God is in Creation (Psalm 19/Lent 3B)

I have always loved Psalm 19, and I also regard it as a unified Psalm even though it is divided into two parts.  Those two parts, however, convey a unified central message.  God is the creator and this is why he is also the lawgiver.

In the ten commandments, also part of this week’s reading, God addresses Israel and starts by saying who he is and what his claim is on them in particular.  This is one reason that it is important to remember that the ten commandments were not initially addressed universally, but rather specifically to the Israelites who were fleeing Egypt.  God addresses them and announces that he is the God who has freed them.  That is the basis for that particular piece of legislation.  But while “the” Torah, or the first five books of the Bible, is addressed to Jews, “Torah” (instruction in general) is addressed to everyone.  I would read “Torah” in Psalm 19 as this wider instruction.

So why is God the one who can give Torah to the entire world, indeed, the entire universe?  Because he is the creator, and creation tells us of him.  If we were to address a “ten commandments” to the world, it might begin “I am your God, who created everything, and specifically created you.”
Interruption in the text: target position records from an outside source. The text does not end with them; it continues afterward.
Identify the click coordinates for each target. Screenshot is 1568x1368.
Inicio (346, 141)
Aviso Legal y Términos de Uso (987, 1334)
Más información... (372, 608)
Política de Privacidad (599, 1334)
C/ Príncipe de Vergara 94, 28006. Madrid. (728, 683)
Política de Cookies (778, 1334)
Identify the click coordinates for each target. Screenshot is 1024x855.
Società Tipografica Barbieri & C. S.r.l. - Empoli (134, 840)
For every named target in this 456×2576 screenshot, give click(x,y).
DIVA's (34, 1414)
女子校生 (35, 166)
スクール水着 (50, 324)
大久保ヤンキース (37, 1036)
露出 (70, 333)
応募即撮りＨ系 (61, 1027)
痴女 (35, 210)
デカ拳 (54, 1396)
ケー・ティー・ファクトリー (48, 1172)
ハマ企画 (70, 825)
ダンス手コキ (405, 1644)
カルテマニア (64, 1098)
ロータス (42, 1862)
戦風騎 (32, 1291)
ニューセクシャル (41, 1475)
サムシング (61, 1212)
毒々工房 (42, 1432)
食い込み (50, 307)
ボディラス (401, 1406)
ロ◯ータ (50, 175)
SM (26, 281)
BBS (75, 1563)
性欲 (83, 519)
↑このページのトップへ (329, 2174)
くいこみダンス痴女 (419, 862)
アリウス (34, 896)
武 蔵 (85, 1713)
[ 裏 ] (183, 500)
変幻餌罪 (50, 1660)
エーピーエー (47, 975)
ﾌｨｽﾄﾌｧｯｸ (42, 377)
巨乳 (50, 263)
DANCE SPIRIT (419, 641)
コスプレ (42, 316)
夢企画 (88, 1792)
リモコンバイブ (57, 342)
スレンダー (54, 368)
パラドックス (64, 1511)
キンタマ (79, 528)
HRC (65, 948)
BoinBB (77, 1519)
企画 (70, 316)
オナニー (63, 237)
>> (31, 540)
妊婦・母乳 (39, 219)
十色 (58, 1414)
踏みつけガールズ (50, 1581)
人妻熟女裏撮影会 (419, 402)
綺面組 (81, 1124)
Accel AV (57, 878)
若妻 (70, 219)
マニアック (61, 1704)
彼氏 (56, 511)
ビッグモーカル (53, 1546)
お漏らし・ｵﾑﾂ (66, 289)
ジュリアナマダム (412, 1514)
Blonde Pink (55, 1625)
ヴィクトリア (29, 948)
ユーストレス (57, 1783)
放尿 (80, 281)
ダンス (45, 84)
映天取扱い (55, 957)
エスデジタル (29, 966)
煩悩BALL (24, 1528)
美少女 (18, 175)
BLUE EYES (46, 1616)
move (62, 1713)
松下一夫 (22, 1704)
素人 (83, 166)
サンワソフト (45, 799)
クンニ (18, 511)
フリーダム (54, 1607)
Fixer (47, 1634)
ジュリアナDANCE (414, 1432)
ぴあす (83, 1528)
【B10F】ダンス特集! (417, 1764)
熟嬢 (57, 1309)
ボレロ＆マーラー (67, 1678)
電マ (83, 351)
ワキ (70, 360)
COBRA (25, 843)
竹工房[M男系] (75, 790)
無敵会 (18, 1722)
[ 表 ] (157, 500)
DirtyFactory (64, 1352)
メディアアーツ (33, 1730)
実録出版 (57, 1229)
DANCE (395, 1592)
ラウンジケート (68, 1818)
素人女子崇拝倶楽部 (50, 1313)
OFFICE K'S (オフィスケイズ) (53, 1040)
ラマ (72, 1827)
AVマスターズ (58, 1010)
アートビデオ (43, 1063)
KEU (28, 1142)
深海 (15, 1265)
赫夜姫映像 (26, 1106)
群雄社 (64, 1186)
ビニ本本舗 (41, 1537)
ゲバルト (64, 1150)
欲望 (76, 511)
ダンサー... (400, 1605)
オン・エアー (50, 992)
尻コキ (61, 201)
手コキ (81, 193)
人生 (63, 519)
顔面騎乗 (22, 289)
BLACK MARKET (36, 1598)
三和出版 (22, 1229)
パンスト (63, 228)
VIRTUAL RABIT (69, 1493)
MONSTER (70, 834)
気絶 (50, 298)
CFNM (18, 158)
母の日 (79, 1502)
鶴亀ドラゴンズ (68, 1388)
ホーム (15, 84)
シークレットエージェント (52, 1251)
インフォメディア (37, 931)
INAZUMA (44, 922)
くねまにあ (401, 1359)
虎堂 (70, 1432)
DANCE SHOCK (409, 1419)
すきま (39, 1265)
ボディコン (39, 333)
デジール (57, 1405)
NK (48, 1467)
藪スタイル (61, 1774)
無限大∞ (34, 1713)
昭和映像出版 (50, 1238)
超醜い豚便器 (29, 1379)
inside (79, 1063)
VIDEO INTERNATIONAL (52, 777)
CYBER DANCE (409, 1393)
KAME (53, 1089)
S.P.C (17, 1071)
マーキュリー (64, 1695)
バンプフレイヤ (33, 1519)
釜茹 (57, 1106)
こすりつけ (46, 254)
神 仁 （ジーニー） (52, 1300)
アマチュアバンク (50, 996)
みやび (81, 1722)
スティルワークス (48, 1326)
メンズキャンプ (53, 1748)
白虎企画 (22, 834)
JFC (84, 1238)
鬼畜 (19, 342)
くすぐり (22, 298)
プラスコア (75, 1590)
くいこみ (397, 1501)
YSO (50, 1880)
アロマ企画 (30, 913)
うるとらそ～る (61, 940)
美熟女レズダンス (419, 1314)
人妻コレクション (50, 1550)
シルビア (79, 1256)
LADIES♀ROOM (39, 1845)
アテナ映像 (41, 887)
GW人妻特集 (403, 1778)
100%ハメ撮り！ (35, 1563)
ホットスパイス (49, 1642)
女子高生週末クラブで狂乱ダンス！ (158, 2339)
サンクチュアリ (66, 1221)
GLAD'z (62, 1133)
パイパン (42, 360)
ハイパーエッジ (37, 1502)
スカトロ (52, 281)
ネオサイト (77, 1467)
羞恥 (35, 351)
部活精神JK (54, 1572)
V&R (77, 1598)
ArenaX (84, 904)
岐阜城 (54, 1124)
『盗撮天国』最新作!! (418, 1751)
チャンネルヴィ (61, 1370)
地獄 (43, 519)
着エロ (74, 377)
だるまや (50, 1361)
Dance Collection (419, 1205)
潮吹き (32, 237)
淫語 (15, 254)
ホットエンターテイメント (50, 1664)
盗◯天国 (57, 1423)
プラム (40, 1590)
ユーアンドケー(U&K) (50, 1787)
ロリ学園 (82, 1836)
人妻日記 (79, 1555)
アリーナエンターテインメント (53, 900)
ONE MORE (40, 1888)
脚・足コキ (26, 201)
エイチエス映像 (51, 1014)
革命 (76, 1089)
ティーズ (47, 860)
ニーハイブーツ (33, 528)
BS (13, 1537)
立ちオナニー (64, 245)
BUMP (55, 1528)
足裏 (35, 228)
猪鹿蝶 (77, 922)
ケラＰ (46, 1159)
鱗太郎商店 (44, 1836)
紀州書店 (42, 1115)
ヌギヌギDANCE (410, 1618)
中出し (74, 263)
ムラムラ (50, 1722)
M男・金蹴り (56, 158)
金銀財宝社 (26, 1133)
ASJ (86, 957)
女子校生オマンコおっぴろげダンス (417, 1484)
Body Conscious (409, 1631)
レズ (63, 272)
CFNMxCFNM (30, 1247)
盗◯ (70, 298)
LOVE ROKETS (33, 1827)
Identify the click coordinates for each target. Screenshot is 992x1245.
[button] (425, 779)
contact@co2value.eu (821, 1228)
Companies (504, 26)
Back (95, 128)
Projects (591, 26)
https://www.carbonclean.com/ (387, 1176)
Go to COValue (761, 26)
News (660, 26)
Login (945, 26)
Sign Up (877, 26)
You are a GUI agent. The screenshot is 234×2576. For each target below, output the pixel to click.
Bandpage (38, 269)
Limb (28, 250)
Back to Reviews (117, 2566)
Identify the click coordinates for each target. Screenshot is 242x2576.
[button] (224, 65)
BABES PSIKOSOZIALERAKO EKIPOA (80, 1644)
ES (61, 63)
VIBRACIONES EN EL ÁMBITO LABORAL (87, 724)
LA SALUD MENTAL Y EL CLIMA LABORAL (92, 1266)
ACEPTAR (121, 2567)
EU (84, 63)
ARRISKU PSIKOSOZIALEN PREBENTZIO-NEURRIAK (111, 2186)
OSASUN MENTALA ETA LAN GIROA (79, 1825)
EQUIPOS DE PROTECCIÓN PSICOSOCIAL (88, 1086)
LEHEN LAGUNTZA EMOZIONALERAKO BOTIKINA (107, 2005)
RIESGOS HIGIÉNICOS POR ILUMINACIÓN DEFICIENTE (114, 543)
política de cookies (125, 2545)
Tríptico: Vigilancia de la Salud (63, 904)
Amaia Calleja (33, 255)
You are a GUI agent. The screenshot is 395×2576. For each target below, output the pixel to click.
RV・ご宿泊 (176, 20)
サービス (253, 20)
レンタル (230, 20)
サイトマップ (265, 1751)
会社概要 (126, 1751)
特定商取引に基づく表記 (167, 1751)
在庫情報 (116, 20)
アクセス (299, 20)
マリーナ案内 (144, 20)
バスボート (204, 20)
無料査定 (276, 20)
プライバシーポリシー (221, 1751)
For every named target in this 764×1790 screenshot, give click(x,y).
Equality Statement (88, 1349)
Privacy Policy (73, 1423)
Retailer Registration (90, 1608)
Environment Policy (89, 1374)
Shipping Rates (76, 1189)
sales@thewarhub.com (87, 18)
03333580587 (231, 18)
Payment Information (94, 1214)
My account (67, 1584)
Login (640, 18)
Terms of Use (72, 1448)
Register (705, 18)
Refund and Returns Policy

But as Christians we hear the “brought you out of the land of Egypt, out of the house of bondage” in a very special way.  Jesus has brought each and every one of us out of our own spiritual house of bondage, and led us to this place, wherever “this place” may be.  So he can address us much as he does the Israelites in combining these two passages:  “I’m both your creator and your redeemer.”

In the study Bibles I read on this passage this morning, often a fairly random selection, I was met with a contrast.  The Orthodox Study Bible reads Psalm 19 as an incarnational Psalm.

Psalm 18 [OSB follows LXX numbering] reveals God the Word (the End, v. 1) becoming Man in the womb of the most holy Mother of God.  For on His Nativity, all creation bore witness to the glory of God revealed in His Incarnation (vv. 1-5). … (p. 693 on Psalm 18, emphasis in the original)

Now my first reaction is that this Psalm is not about incarnation at all.  It’s about how all creation reveals God at any time and place, not in a particular instance.  But my second thought is that the incarnation isn’t “a particular instance.”  It is the ultimate representation of who God is and how he works.  The limited reflection I see of God in sun, moon, stars, trees, flowers, and animals, to mention just a few things, is made fully clear in the incarnation.

So it is not inappropriate to treat Psalm 19 as an incarnational Psalm, though I think the Psalmist was thinking about those ordinary reflections of God in creation.  I think it is also possible for us to undervalue what we can learn of God in the natural world.  If God is the creator, as I believe he is, then what is created and how it is created tell us something about God.  I find this an uncomfortable thought from time to time, but my comfort does not seem to be shared by the Biblical writers.

In modern Christian theology we tend to emphasize how God’s reflection in nature and his image in humankind have been diminished through sin.  Is it not possible that we spend so much time talking about how diminished it is that we fail to see how strongly God’s light still shines?